Uma das vezes em que assisti a uma apresentação de Preta foi num evento fechado, uma festa de uma empresa que promovia shows e musicais de teatros. Preta, ali, mostrou que era uma entertainer nata, interpretando canções de diversos estilos musicais -fossem dela ou de outros autores- e animando uma plateia que visivelmente não era sua. E a exemplo dos grandes astros que vi num palco, conseguiu virar um jogo que não estava a seu favor. Ao final do espetáculo, estávamos todos entregues, com direito até coreografias.

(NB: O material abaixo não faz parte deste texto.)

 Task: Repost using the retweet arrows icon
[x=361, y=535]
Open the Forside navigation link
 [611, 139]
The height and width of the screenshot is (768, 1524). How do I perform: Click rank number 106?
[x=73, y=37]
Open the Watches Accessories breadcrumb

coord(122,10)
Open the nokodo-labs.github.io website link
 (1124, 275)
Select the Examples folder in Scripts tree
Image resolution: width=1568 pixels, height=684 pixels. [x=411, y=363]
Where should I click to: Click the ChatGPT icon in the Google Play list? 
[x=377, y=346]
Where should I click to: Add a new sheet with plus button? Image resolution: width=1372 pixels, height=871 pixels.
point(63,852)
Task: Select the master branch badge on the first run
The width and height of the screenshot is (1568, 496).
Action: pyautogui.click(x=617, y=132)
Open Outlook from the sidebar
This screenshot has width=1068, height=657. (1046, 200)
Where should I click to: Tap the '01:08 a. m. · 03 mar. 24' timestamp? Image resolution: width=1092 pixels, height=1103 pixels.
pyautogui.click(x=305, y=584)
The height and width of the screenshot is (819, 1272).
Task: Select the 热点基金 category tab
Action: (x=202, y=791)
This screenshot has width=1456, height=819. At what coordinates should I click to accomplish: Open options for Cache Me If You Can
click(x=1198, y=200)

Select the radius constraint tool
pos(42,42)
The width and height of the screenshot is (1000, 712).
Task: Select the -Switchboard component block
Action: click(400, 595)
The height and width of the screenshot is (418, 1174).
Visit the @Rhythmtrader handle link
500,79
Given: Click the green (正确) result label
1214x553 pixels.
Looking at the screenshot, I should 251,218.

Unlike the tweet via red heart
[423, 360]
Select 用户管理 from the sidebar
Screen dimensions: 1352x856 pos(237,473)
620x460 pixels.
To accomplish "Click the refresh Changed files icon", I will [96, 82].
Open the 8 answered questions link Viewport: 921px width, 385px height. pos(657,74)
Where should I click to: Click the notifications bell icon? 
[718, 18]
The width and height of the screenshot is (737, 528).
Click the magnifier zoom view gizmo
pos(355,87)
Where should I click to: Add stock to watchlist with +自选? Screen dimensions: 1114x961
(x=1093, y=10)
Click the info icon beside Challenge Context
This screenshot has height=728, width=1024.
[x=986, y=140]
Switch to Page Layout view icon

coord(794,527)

No dia 26 de abril, Preta Gil emocionou a todos os presentes no Allianz Parque com seu dueto com o pai na música Drão. Pouco depois, partiria para os Estados Unidos onde se submeteria a tratamento com novos medicamentos. Mais do que uma despedida, como esse encontro com Gil mostrou, ali foi a prova de que era uma grande artista.

Optei por focar em assuntos musicais, mas Preta é símbolo de luta. Ao assumir sua bissexualidade, ajudou na pauta do casamento entre pessoas do mesmo sexo; quando aceitou seu corpo - que foi vítima de ataques gordofóbicos - ajudou a aumentar a auto estima de mulheres que enfrentaram o mesmo preconceito. Vítima de racismo na infância, Preta foi uma das vozes mais poderosas na luta contra o lodo que habita as regiões abissais das redes sociais. Mais do que nunca, num período como este em que vivemos, onde os tais "nepo babies" viraram tendência, Preta mostrou que ter um sobrenome famoso nunca deu camisa para ninguém. Tudo é uma questão de luta e talento. Obrigado, Preta. E vai na paz.